No se trata de cuestionar la estabilidad laboral, sino de afrontar un problema que nadie quiere mencionar en voz alta: hay trabajadores que, una vez nombrados, dejan de tener incentivos reales para crecer, actualizarse o mejorar su desempeño. Desde el análisis conductual, esto se entiende como extinción operante, un proceso en el cual una conducta disminuye porque deja de generar consecuencias, ya sean positivas o negativas. En otras palabras, cuando el rendimiento no tiene impacto alguno en la permanencia, la motivación se erosiona y el desempeño cae de manera natural.
En el Estado Peruano, este fenómeno es evidente. Aunque Servir promueve la meritocracia como norma para ingreso, ascenso y permanencia, en la práctica persisten vacíos estructurales, una cultura institucional de permanencia automática y desmotivación generalizada.
Lo más preocupante es que esta estructura no solo afecta la eficiencia, sino también el clima emocional de quienes sí quieren trabajar bien. Psicólogos, educadores, médicos jóvenes y profesionales recién ingresados deben coexistir con compañeros que llevan décadas en la institución y que, por costumbre o comodidad, se resisten al cambio. Esto genera desgaste, frustración y, en algunos casos, rotación de personal calificado que podría mejorar el sistema.

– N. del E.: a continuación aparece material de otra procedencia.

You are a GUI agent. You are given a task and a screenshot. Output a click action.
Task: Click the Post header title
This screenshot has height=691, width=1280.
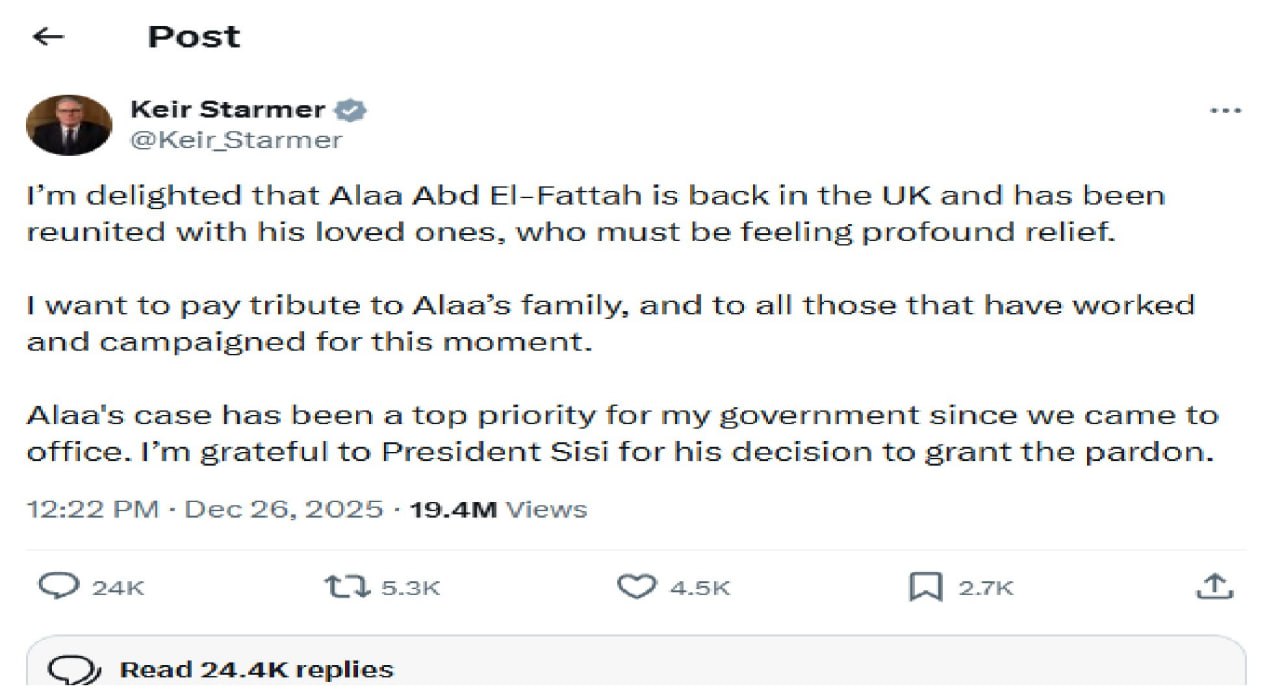(x=194, y=37)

El nombramiento no debería ser sinónimo de inamovilidad eterna, sino de estabilidad acompañada de evaluación, capacitación continua y consecuencias claras. Si queremos un Estado que funcione, necesitamos entender que el trabajo público es un servicio, no un refugio. Y que, al final, la calidad de un país no solo depende de sus leyes, sino de la voluntad de quienes las hacen funcionar.